A través de Truth Social, el presidente de Estados Unidos, Donald Trump, informó este miércoles 14 de enero de 2026 que sostuvo una “larga” conversación telefónica con Delcy Rodríguez, a quien Washington reconoce como presidenta interina de Venezuela tras la captura y traslado a EE. UU. de Nicolás Maduro a inicios de mes. En su mensaje, Trump presentó el diálogo como parte de un giro operativo para “ayudar” a estabilizar el país y aseguró que se tocaron asuntos sensibles como petróleo, minerales, comercio y seguridad nacional, anticipando una relación bilateral “espectacular” si prospera la hoja de ruta.
En paralelo, Trump ratificó ante la prensa en Washington que el contacto fue extenso y que, a su juicio, “todo anda muy bien” con Venezuela, mientras su gobierno calibra cómo gestionar el vacío de poder y el impacto regional de la captura de Maduro, ocurrida el 3 de enero de 2026 en una operación estadounidense.
Llamada confirmada por ambas partes
La versión de Trump pone el foco en recursos estratégicos y cooperación: energía, extracción, intercambio comercial y temas de seguridad. El mandatario, además, elevó el tono optimista sobre el futuro económico del país sudamericano, en línea con el argumento de su administración de que la transición venezolana debe incluir incentivos económicos y un rediseño de la relación energética.

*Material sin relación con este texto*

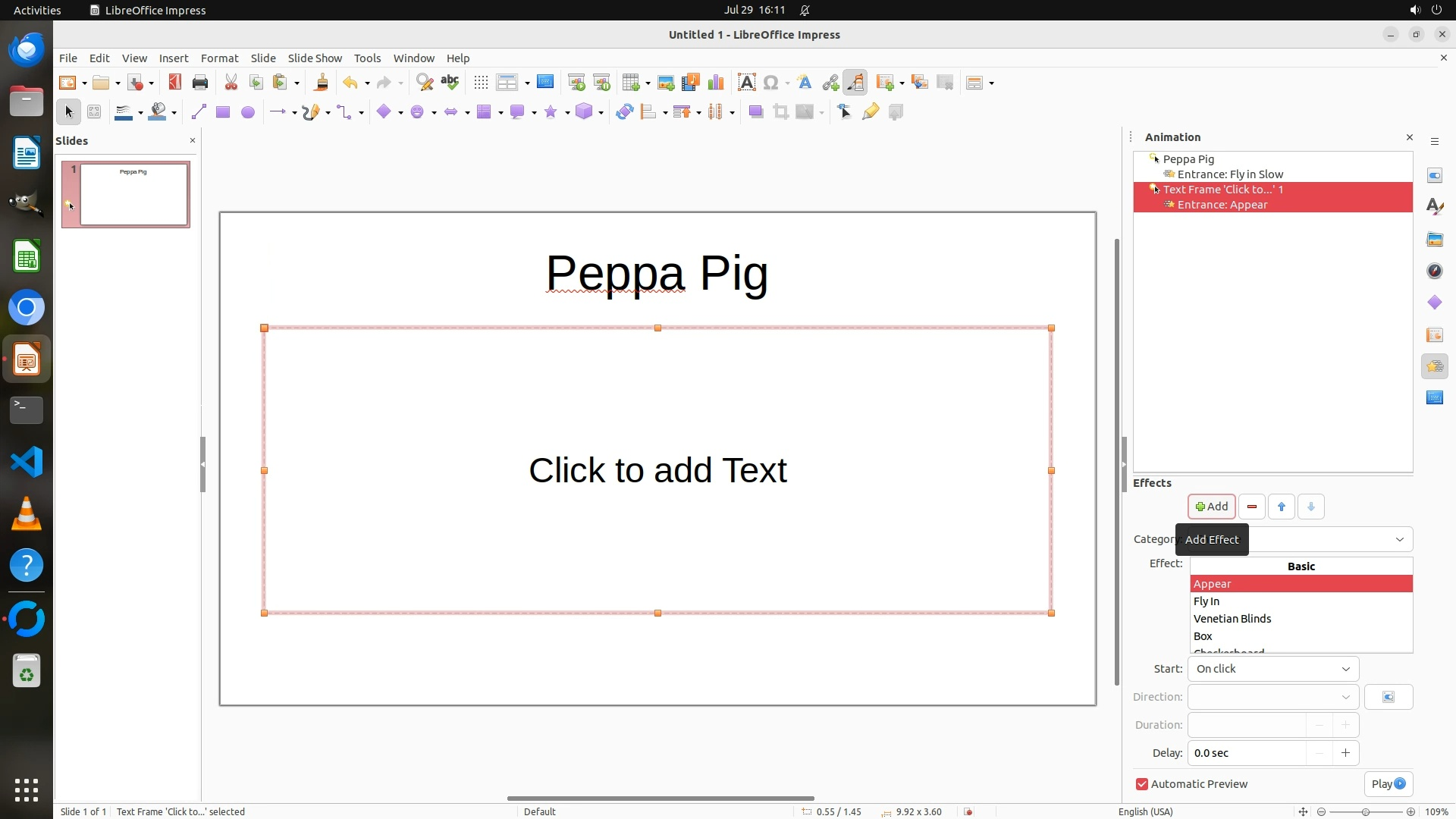The height and width of the screenshot is (819, 1456).
Task: Open the Slide Show menu
Action: [315, 58]
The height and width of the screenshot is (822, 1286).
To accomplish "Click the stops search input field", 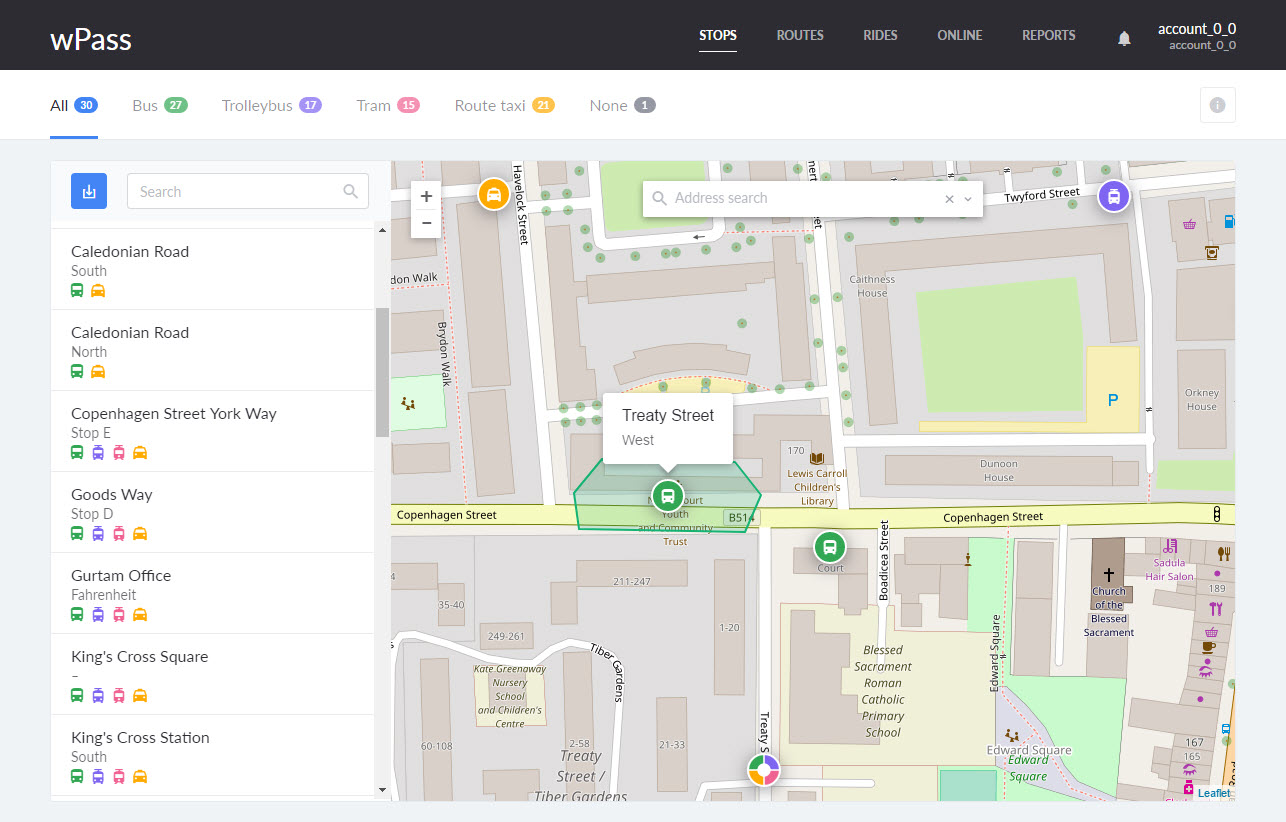I will point(238,191).
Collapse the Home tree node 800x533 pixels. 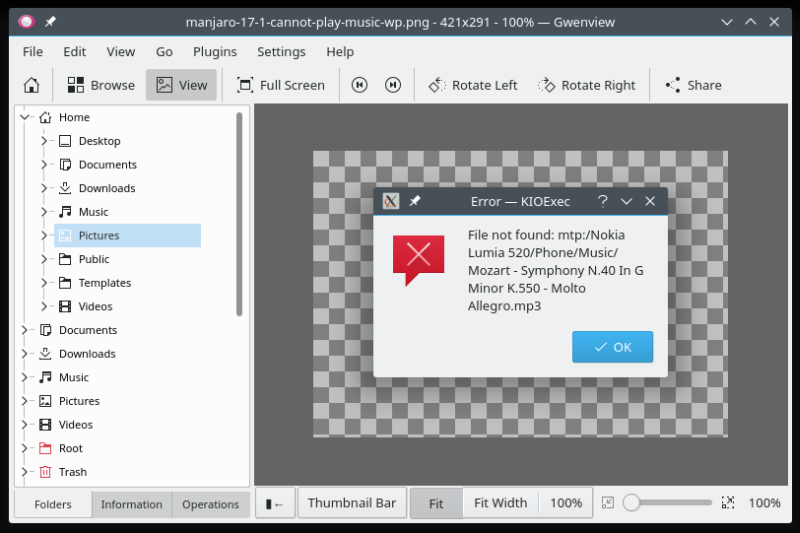pos(24,117)
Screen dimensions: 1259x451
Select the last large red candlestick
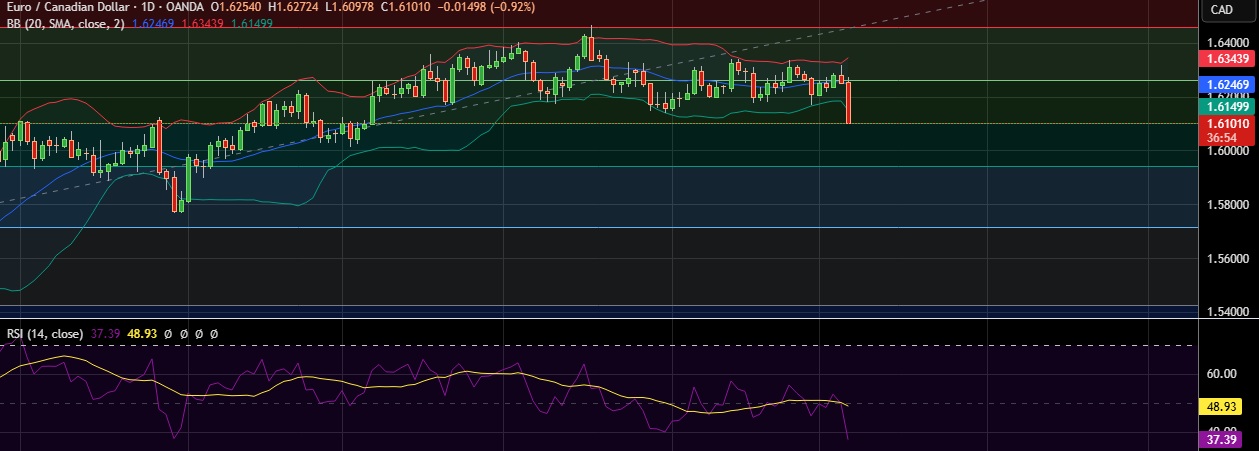[x=848, y=103]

Rodríguez, por su parte, también confirmó la llamada y la describió como “cortés” y desarrollada en un marco de respeto mutuo, con una “agenda de trabajo bilateral” y “asuntos pendientes” entre ambos gobiernos. La coincidencia en el tono —sin anuncios concretos de acuerdos— sugiere, por ahora, un canal político abierto para negociar condiciones, plazos y garantías en medio de un escenario aún inestable dentro del chavismo.
Presos liberados
El acercamiento ocurre mientras el gobierno interino impulsa un proceso de liberaciones de detenidos. Este 14 de enero, el periodista y dirigente político Roland Carreño fue liberado en el marco de una iniciativa más amplia que —según reportes— ha excarcelado a decenas de personas, aunque organizaciones de derechos humanos sostienen que aún quedarían cientos de presos políticos.
En Caracas, Rodríguez ha enmarcado estas medidas como parte de una etapa distinta, llegando a hablar de un “nuevo momento político”. Sin embargo, el proceso ha recibido observaciones por su opacidad y por la incertidumbre de familias que todavía buscan información sobre allegados detenidos. Para Washington, las liberaciones funcionan como termómetro: muestran disposición al deshielo, pero también exponen tensiones internas y el riesgo de retrocesos si sectores duros resisten las concesiones.
Casa Blanca recibirá a Machado
La llamada con Rodríguez no cierra el tablero: la Casa Blanca confirmó que Trump recibirá a la líder opositora María Corina Machado el jueves 15 de enero de 2026, en una reunión que puede reordenar el equilibrio entre el gobierno interino y la oposición. El encuentro ocurre en pleno reacomodo tras la captura de Maduro y en medio de presiones para definir un itinerario político creíble, con garantías y apoyos internacionales.
En los hechos, Trump parece jugar en dos pistas: mantener interlocución con quien ejerce el poder en Caracas —por gobernabilidad, seguridad y energía— y, a la vez, sostener diálogo con la figura opositora de mayor proyección externa. En un país con fracturas acumuladas por más de dos décadas, la clave estará en si este doble carril se traduce en acuerdos verificables o solo en presión táctica de corto plazo.